Perjanjian New START, yang menjadi pilar pengendalian senjata nuklir, dijadwalkan berakhir pada hari ini. Jika tidak diperpanjang, secara resmi akan membebaskan Moskow dan Washington dari sejumlah batasan penting pada persenjataan nuklir mereka. "Untuk pertama kalinya dalam lebih dari setengah abad, kita menghadapi dunia tanpa batasan yang mengikat pada persenjataan nuklir strategis Federasi Rusia dan Amerika Serikat," ujar Guterres, seperti dikutip oleh internationalmedia.co.id.

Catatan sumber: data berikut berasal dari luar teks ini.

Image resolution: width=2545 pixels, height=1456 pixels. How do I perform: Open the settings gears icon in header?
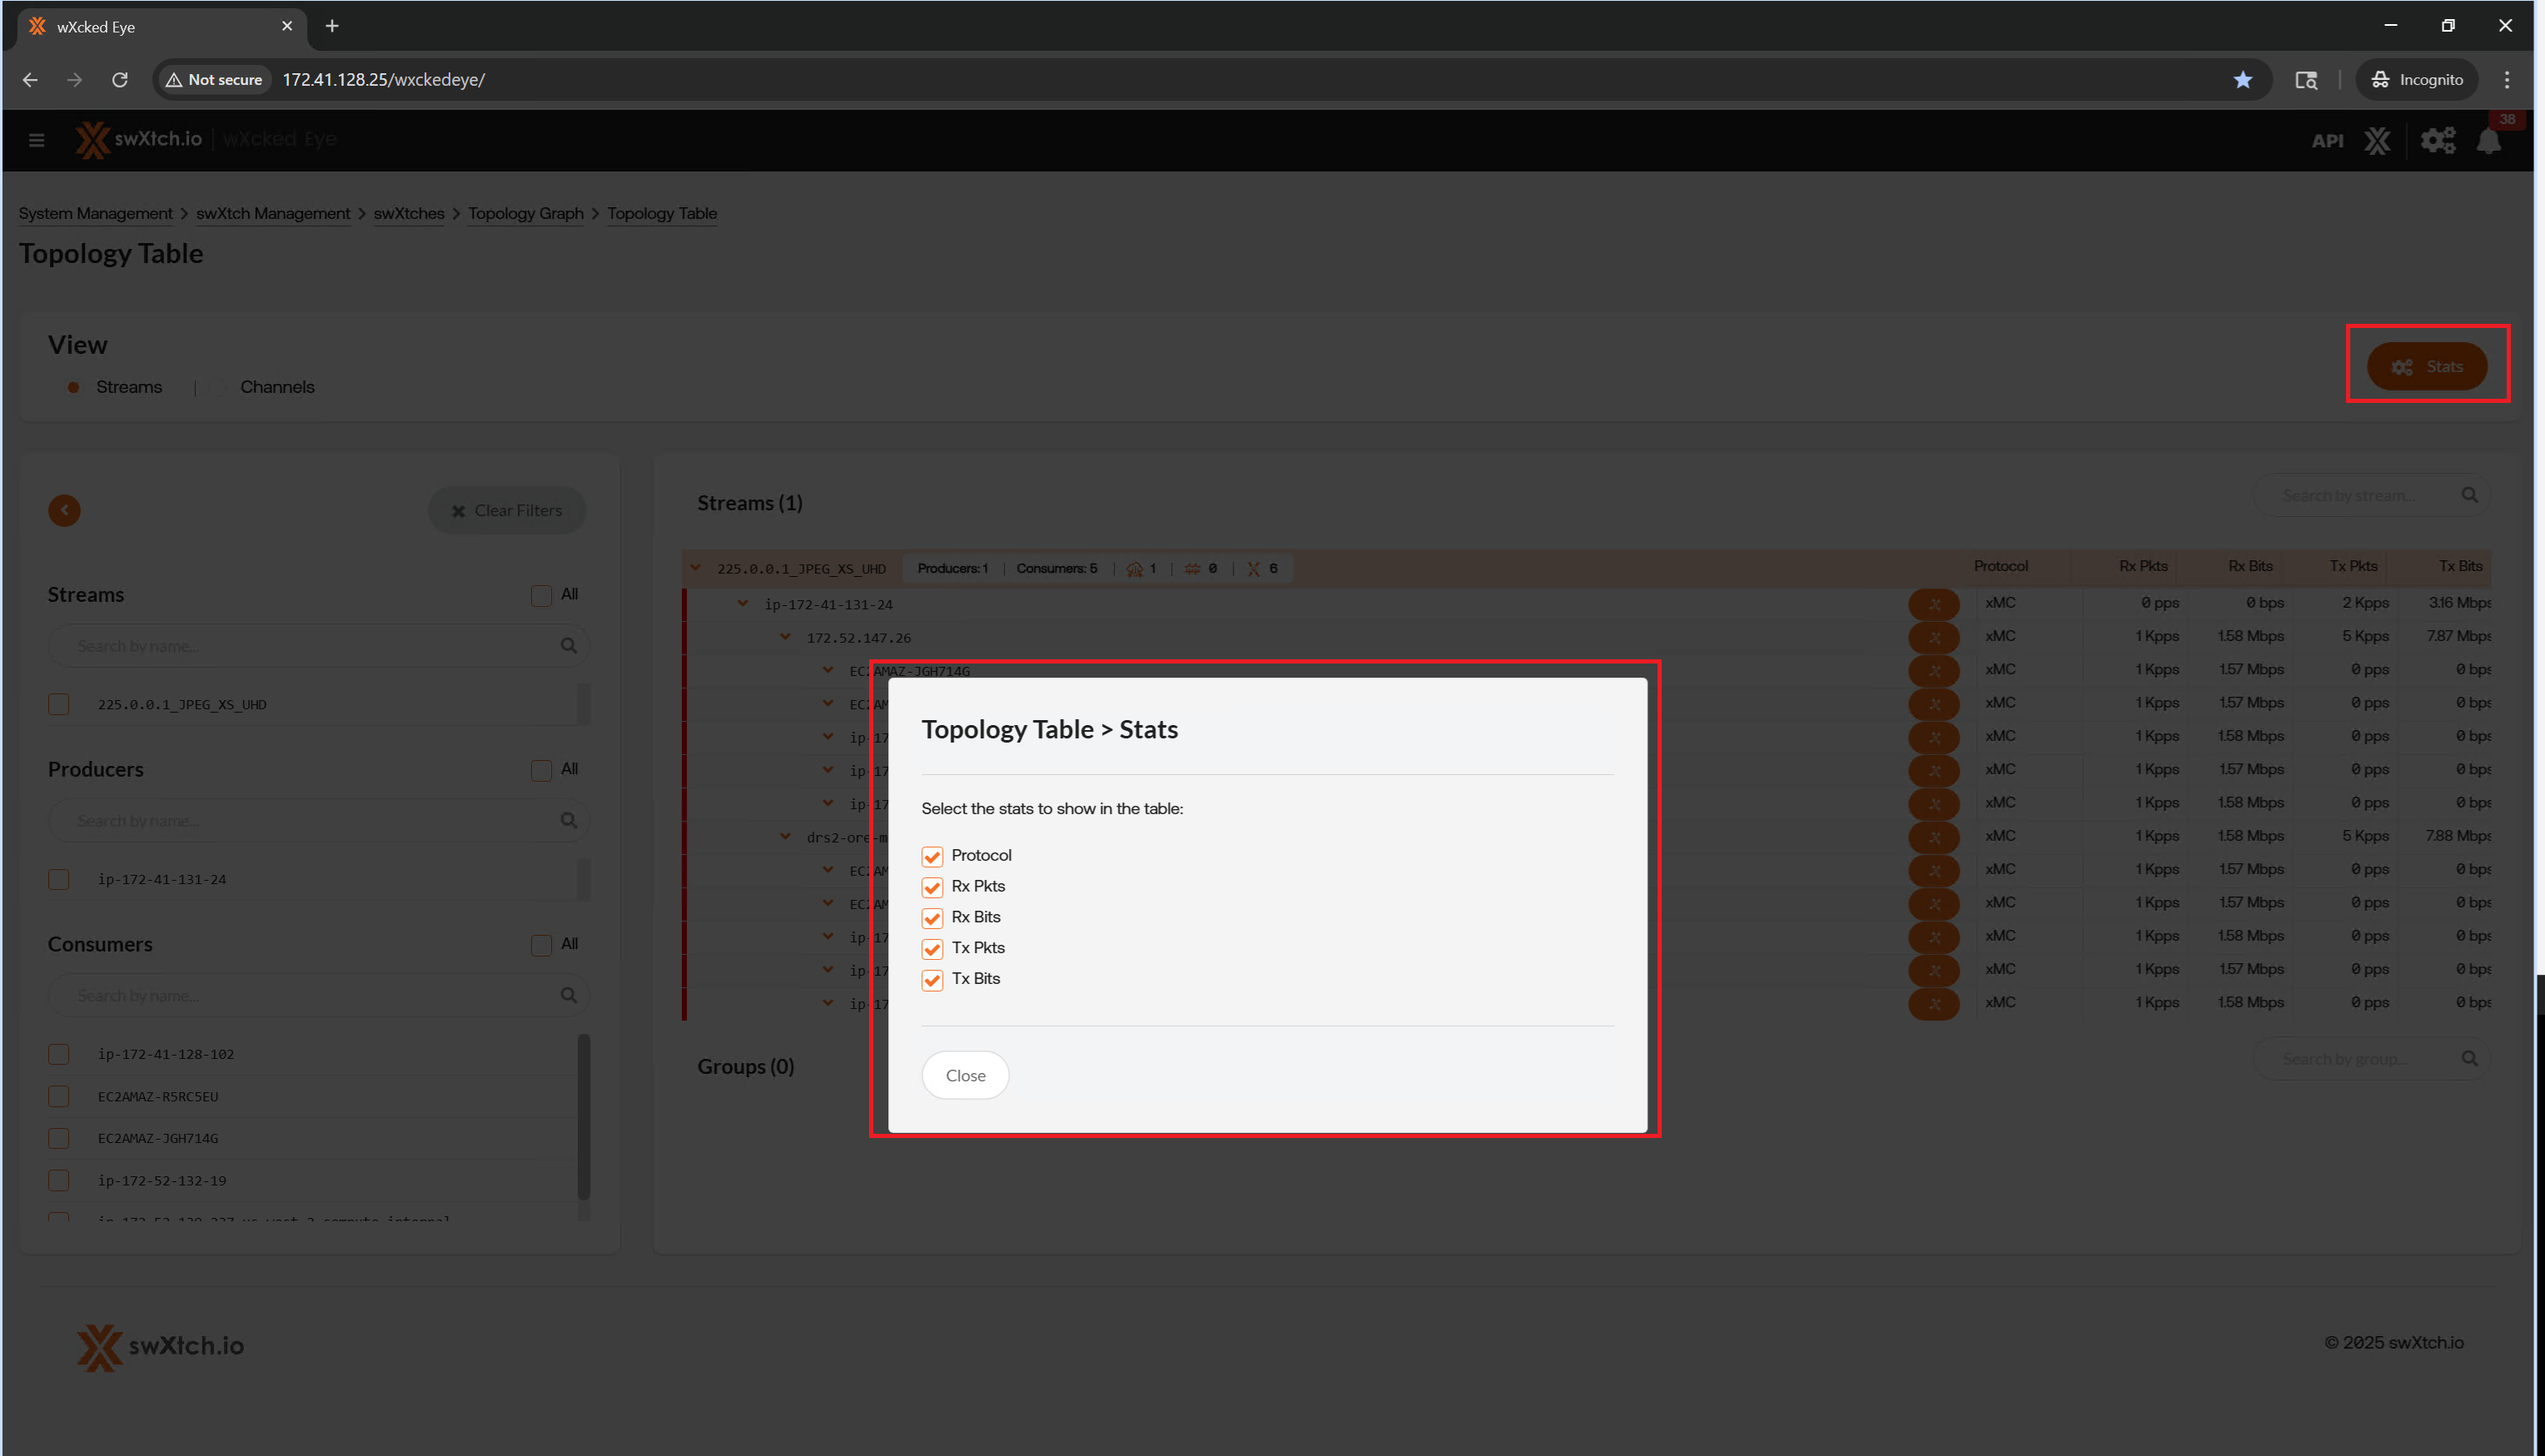click(2437, 141)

Guterres menegaskan bahwa New START dan perjanjian pengendalian senjata lainnya telah "meningkatkan keamanan semua bangsa secara drastis". Ia menambahkan, "Pembubaran pencapaian selama beberapa dekade ini terjadi pada waktu yang paling buruk — risiko penggunaan senjata nuklir berada pada tingkat tertinggi dalam beberapa dekade," tanpa memberikan detail lebih lanjut mengenai ancaman spesifik tersebut.

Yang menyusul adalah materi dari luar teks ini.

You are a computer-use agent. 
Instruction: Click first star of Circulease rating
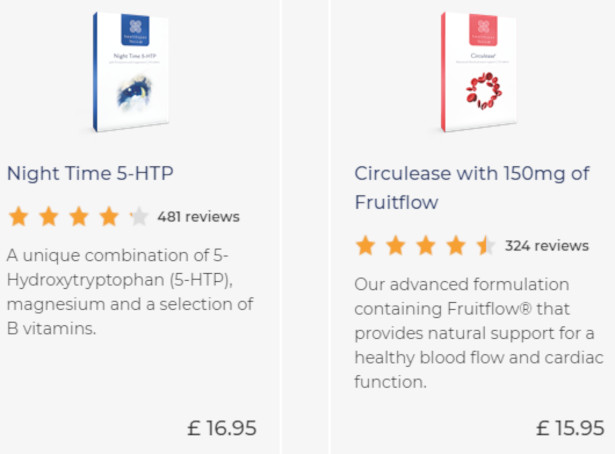[366, 245]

Oleh karena itu, Guterres mendesak Washington dan Moskow "untuk segera kembali ke meja perundingan dan menyepakati kerangka kerja pengganti." Seruan ini menjadi krusial mengingat Rusia dan Amerika Serikat bersama-sama mengendalikan lebih dari 80 persen hulu ledak nuklir dunia, sementara perjanjian persenjataan lainnya telah menunjukkan tanda-tanda pelemahan.

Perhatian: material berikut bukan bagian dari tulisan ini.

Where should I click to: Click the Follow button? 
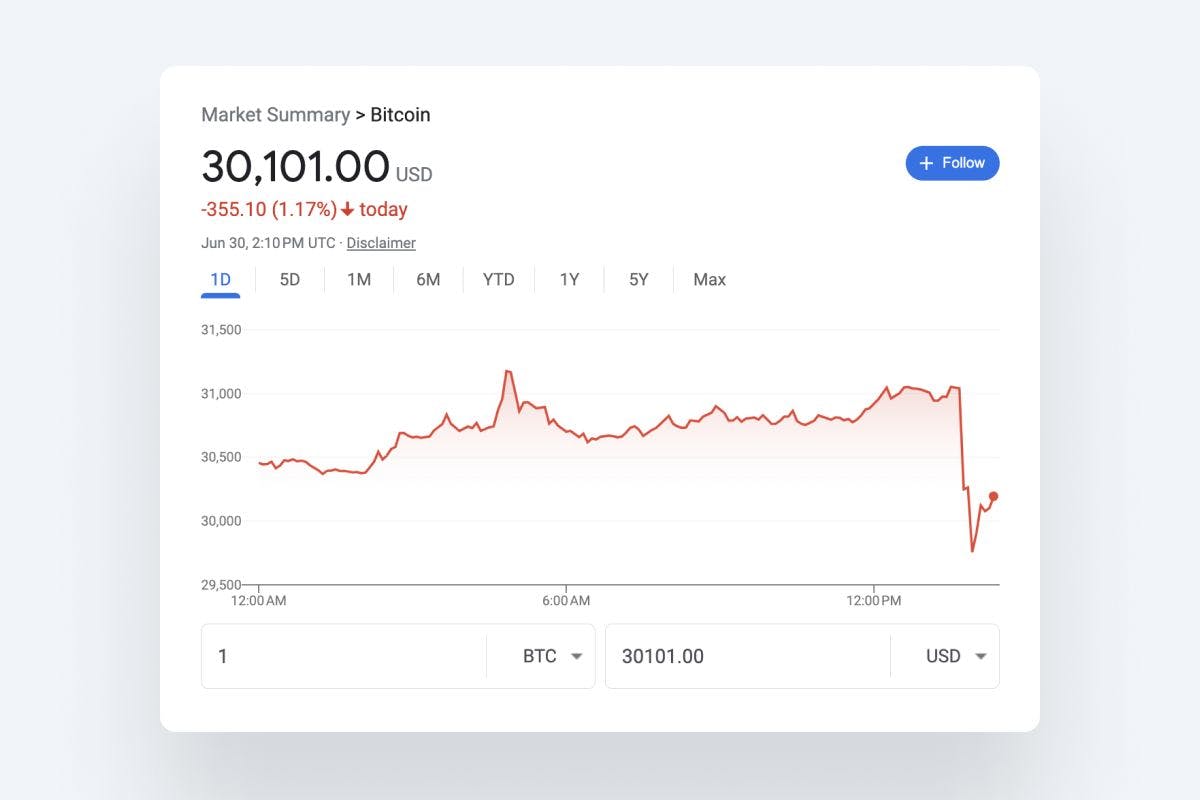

Perjanjian New START, yang pertama kali ditandatangani pada tahun 2010, merupakan instrumen vital yang membatasi persenjataan nuklir masing-masing pihak hingga 1.550 hulu ledak strategis yang ditempatkan. Angka ini merupakan pengurangan signifikan, hampir 30 persen dari batas sebelumnya yang ditetapkan pada tahun 2002. Selain pembatasan jumlah, perjanjian ini juga memungkinkan masing-masing pihak untuk melakukan inspeksi di lokasi persenjataan nuklir pihak lain. Namun, inspeksi ini telah ditangguhkan selama pandemi Covid-19 dan belum dilanjutkan hingga saat ini, menambah kompleksitas dalam upaya verifikasi dan transparansi.